The parties also dispute whether Taybron or Porter in fact contacted the medical staff that night about Guyton and the chuckhole incident—Guyton alleges that they did not, PSOAF ¶ 30, but Taybron testified that he thought that Porter did contact medical staff, Resp. to PSOAF ¶ 30. In any event, no medical assistance arrived that night, and Guyton alleges that his arm continued to bleed and swell throughout the evening. PSOAF ¶ 31. Guyton

ended up receiving medical assistance shortly before noon on the following day. Id. ¶¶ 34–35. Guyton’s amended complaint in this case sets for two claims. Count I asserts that Taybron used excessive force by repeatedly slamming the chuckhole lid on Guyton’s arm; Count II asserts that Taybron and Porter were deliberately indifferent to Guyton’s serious medical needs by failing to provide him with medical attention immediately following the incident. Taybron and Porter move for partial summary judgment as to Count II.3 Legal Standard

Summary judgment is appropriate when the movant shows no genuine dispute exists as to any material fact and the movant is entitled to judgment as a matter of law. See Fed. R. Civ. P. 56(c); Celotex Corp. v. Catrett, 477 U.S. 317, 322 (1986). In determining whether summary judgment is appropriate, the Court must construe all facts in a light most favorable to the non-moving party and draw all reasonable inferences in that party’s favor. Majors v. Gen. Elec. Co., 714 F.3d 527, 532 (7th Cir. 2013).

Analysis

I. The Defendants have waived their argument that Guyton did not have an objectively serious medical condition.

The Defendants devote substantial portions of their reply memorandum to arguing that Guyton’s injury was not as serious as Guyton claims, see Reply in Supp. of Summ. J at 5–8, ECF No. 62, and that Guyton’s injury was not an “objectively serious” medical condition even if the injury was exactly as Guyton alleges, id. at 4– 5; see Arnett v. Webster, 658 F.3d 742, 750 (7th Cir. 2011) (“[A] claim based on deficient medical care must demonstrate two elements: 1) an objectively serious medical condition; and 2) an official’s deliberate indifference to that condition.”).

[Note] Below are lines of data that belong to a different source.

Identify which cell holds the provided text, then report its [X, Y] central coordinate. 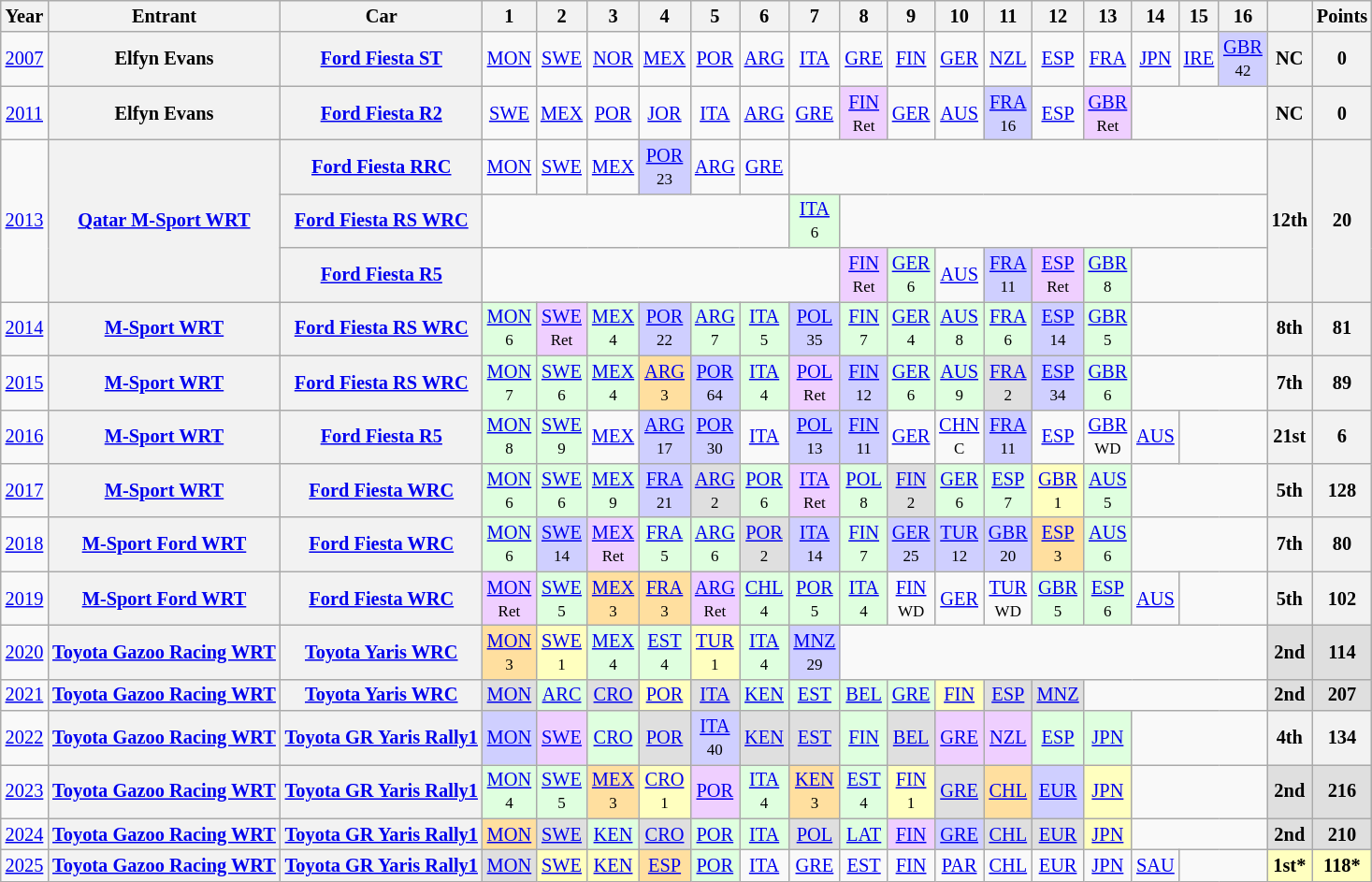
MNZ [1059, 695]
FIN11 [863, 437]
2025 [24, 865]
POR5 [814, 599]
118* [1342, 865]
FRA21 [664, 490]
CHL4 [765, 599]
2021 [24, 695]
FRA2 [1008, 383]
89 [1342, 383]
81 [1342, 328]
ESP6 [1108, 599]
POR6 [765, 490]
GER25 [911, 544]
Ford Fiesta RRC [382, 166]
GER4 [911, 328]
2007 [24, 59]
15 [1199, 16]
ESP34 [1059, 383]
TURWD [1008, 599]
2019 [24, 599]
20 [1342, 221]
2016 [24, 437]
4 [664, 16]
ITARet [814, 490]
TUR1 [715, 652]
Year [24, 16]
GBRRet [1108, 113]
FRA16 [1008, 113]
FRA3 [664, 599]
MONRet [509, 599]
ARG7 [715, 328]
12 [1059, 16]
SAU [1155, 865]
GBR6 [1108, 383]
2 [561, 16]
3 [614, 16]
2015 [24, 383]
POR22 [664, 328]
FRA6 [1008, 328]
POL8 [863, 490]
2013 [24, 221]
ITA5 [765, 328]
2011 [24, 113]
GBR42 [1243, 59]
NOR [614, 59]
CHNC [960, 437]
SWERet [561, 328]
POL35 [814, 328]
12th [1290, 221]
MON8 [509, 437]
2020 [24, 652]
ARG6 [715, 544]
1st* [1290, 865]
9 [911, 16]
16 [1243, 16]
ARG17 [664, 437]
FINWD [911, 599]
KEN3 [814, 791]
MON4 [509, 791]
14 [1155, 16]
207 [1342, 695]
MEX9 [614, 490]
SWE9 [561, 437]
MON7 [509, 383]
GBR20 [1008, 544]
Qatar M-Sport WRT [165, 221]
5 [715, 16]
ESP7 [1008, 490]
MNZ29 [814, 652]
ITA6 [814, 221]
IRE [1199, 59]
SWE1 [561, 652]
ARC [561, 695]
Points [1342, 16]
2018 [24, 544]
10 [960, 16]
7 [814, 16]
134 [1342, 738]
AUS9 [960, 383]
2017 [24, 490]
80 [1342, 544]
128 [1342, 490]
POR23 [664, 166]
POL13 [814, 437]
Ford Fiesta R2 [382, 113]
POLRet [814, 383]
2024 [24, 834]
4th [1290, 738]
210 [1342, 834]
ESP3 [1059, 544]
216 [1342, 791]
CRO1 [664, 791]
AUS6 [1108, 544]
ARG3 [664, 383]
8th [1290, 328]
2014 [24, 328]
102 [1342, 599]
POL [814, 834]
21st [1290, 437]
PAR [960, 865]
FRA5 [664, 544]
Entrant [165, 16]
MEXRet [614, 544]
LAT [863, 834]
GBR1 [1059, 490]
AUS5 [1108, 490]
FIN12 [863, 383]
POR2 [765, 544]
AUS8 [960, 328]
FIN1 [911, 791]
ITA40 [715, 738]
ESPRet [1059, 275]
11 [1008, 16]
MON3 [509, 652]
Car [382, 16]
ITA14 [814, 544]
JOR [664, 113]
ARG2 [715, 490]
POR64 [715, 383]
FIN2 [911, 490]
FRA [1108, 59]
GBR8 [1108, 275]
2022 [24, 738]
114 [1342, 652]
SWE14 [561, 544]
Ford Fiesta ST [382, 59]
13 [1108, 16]
ESP14 [1059, 328]
GBRWD [1108, 437]
1 [509, 16]
2023 [24, 791]
8 [863, 16]
ARGRet [715, 599]
TUR12 [960, 544]
POR30 [715, 437]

3 The Defendants also argue that they were not deliberately indifferent to Guyton’s health issues relating to constipation. Mem. in Supp. of Summ. J. at 3–5, ECF No. 50. This argument is moot, however, as Guyton has clarified that is not basing his claim on his constipation. Resp. to Mot. for Summ. J. at 11, ECF No. 56. But Defendants waived these arguments by not raising them in their initial memorandum in support of summary judgment. See, e.g., Young Chul Kim v. Capital Dental Tech. Lab., Inc., 279 F. Supp. 3d 765, 774 n.9 (N.D. Ill. 2017) (stating, in

deciding a summary judgment motion, that “[a]rguments not raised until a reply brief are waived”). There, Defendants simply assumed arguendo that Guyton’s injury was an objectively serious condition. Mem. in Supp. of Summ. J. at 5, ECF No. 50. And while that memorandum remarked in passing that Defendants “dispute the severity of Plaintiff’s injuries,” id., it elaborated on this remark only through a footnote, id. at n.2, which cited exclusively to record documents rather than Defendants’ Local Rule 56.1(a)(3) statement of fact. See, e.g., Olivas v. Berryhill, No. 17 C 50197, 2018 WL

6604250, at *4 n.6 (N.D. Ill. Dec. 17, 2018) (“[A]rguments made in passing in footnotes are waived.” (citing Long v. Teachers’ Retirement Sys. of Ill., 585 F.3d 344, 349 (7th Cir. 2009))); Mervyn v. Nelson Westerberg, Inc., 76 F. Supp. 3d 715, 720–21 (N.D. Ill.